By default, the Vercel AI SDK converts any errors in tool executions into a message to the LLM, and the agent decides how to proceed. This is often desirable, as the LLM can decide to use a different tool or provide a fallback answer.When you wrap external calls in Restate Context actions like ctx.run, Restate retries transient errors within the Context action before the result reaches the agent. This makes your tools resilient to network failures, database hiccups, and other temporary issues. For all operations that might suffer from transient errors, use Context actions:
// Without ctx.run - error goes straight to agent
async function myTool() {
  const result = await fetch("/api/data"); // Might fail due to network
  // If this fails, agent gets the error immediately
}

// With ctx.run - Restate handles retries
async function myToolWithRestate(ctx: restate.Context) {
  const result = await ctx.run("fetch-data", () => fetch("/api/data"));
  // Network failures get retried automatically
  // Only terminal errors reach the AI
}
Restate then retries the whole invocation according to the policy configured at the service or handler level, or otherwise the Restate server’s default policy.

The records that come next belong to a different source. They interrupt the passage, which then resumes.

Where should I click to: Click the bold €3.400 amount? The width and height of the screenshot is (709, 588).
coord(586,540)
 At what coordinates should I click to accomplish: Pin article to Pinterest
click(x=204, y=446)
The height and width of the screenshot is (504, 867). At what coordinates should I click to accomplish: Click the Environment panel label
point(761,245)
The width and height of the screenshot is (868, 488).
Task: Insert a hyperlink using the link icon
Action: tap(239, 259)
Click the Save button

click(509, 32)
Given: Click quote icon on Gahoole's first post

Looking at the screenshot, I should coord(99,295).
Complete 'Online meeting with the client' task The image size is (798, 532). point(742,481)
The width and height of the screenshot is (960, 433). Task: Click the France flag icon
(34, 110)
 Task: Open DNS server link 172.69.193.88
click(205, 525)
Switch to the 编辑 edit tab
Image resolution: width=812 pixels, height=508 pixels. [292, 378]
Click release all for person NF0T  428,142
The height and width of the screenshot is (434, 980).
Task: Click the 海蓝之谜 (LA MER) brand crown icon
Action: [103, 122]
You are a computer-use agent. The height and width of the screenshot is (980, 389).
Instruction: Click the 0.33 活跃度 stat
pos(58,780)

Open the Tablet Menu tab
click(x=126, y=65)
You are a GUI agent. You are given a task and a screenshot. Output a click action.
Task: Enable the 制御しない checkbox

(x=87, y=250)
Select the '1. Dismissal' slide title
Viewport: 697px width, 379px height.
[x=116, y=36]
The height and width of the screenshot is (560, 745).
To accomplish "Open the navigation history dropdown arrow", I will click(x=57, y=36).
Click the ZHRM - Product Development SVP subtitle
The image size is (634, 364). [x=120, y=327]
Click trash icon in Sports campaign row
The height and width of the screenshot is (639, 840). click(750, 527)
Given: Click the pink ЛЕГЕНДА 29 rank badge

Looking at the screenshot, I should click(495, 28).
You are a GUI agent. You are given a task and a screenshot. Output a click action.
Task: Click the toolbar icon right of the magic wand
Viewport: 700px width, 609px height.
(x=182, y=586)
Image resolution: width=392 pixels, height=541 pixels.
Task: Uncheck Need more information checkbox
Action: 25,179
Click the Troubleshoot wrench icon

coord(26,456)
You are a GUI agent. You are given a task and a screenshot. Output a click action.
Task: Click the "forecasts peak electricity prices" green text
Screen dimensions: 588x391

Setting a retry policy on run actions

If you do run actions in your tools, you can override the default retry policy by passing RunOptions:
const result = await ctx.run(
    "fetch-data",
    () => fetch("/api/data"),
    { maxRetryAttempts: 3 }
);
See custom retry policies for more options. When retries are exhausted, the tool will fail with a Terminal Error.

Terminal errors

For errors that should not be retried (invalid input, business rule violations, resource not found), use a TerminalError in your tool. Restate does not retry these:
throw new TerminalError("This tool is not allowed to run for this input.");
By default, Vercel AI converts the terminal error into a message to the LLM, and the agent decides how to proceed.If you want to treat terminal tool errors as permanent failures and stop the agent instead, the Restate middleware provides two utilities:
To fail the agent on terminal tool errors, rethrow the error in onStepFinish:
errorhandling/fail-on-terminal-tool-agent.ts
const { text } = await generateText({
  model,
  tools: {
    getWeather: tool({
      description: "Get the current weather for a given city.",
      inputSchema: z.object({ city: z.string() }),
      execute: async ({ city }) => {
        return await ctx.run("get weather", () => fetchWeather(city));
      },
    }),
  },
  stopWhen: [stepCountIs(5)],
  onStepFinish: rethrowTerminalToolError,
  system: "You are a helpful agent that provides weather updates.",
  messages: [{ role: "user", content: prompt }],
});
To stop the agent on terminal tool errors and handle it after the agent finishes, you can use hasTerminalToolError in stopWhen and then inspect the steps for errors:
errorhandling/stop-on-terminal-tool-agent.ts
const { steps, text } = await generateText({
  model,
  tools: {
    getWeather: tool({
      description: "Get the current weather for a given city.",
      inputSchema: z.object({ city: z.string() }),
      execute: async ({ city }) => {
        return await ctx.run("get weather", () => fetchWeather(city));
      },
    }),
  },
  stopWhen: [stepCountIs(5), hasTerminalToolError],
  system: "You are a helpful agent that provides weather updates.",
  messages: [{ role: "user", content: prompt }],
});

const terminalSteps = getTerminalToolSteps(steps);
if (terminalSteps.length > 0) {
  // Do something with the terminal tool error steps
}
To learn more about error handling with Restate, consult the error handling guide.

Combining with rollback

For multi-step agent workflows where steps have side effects (bookings, payments, emails), combine terminal errors with compensation/rollback patterns to undo completed work before finishing.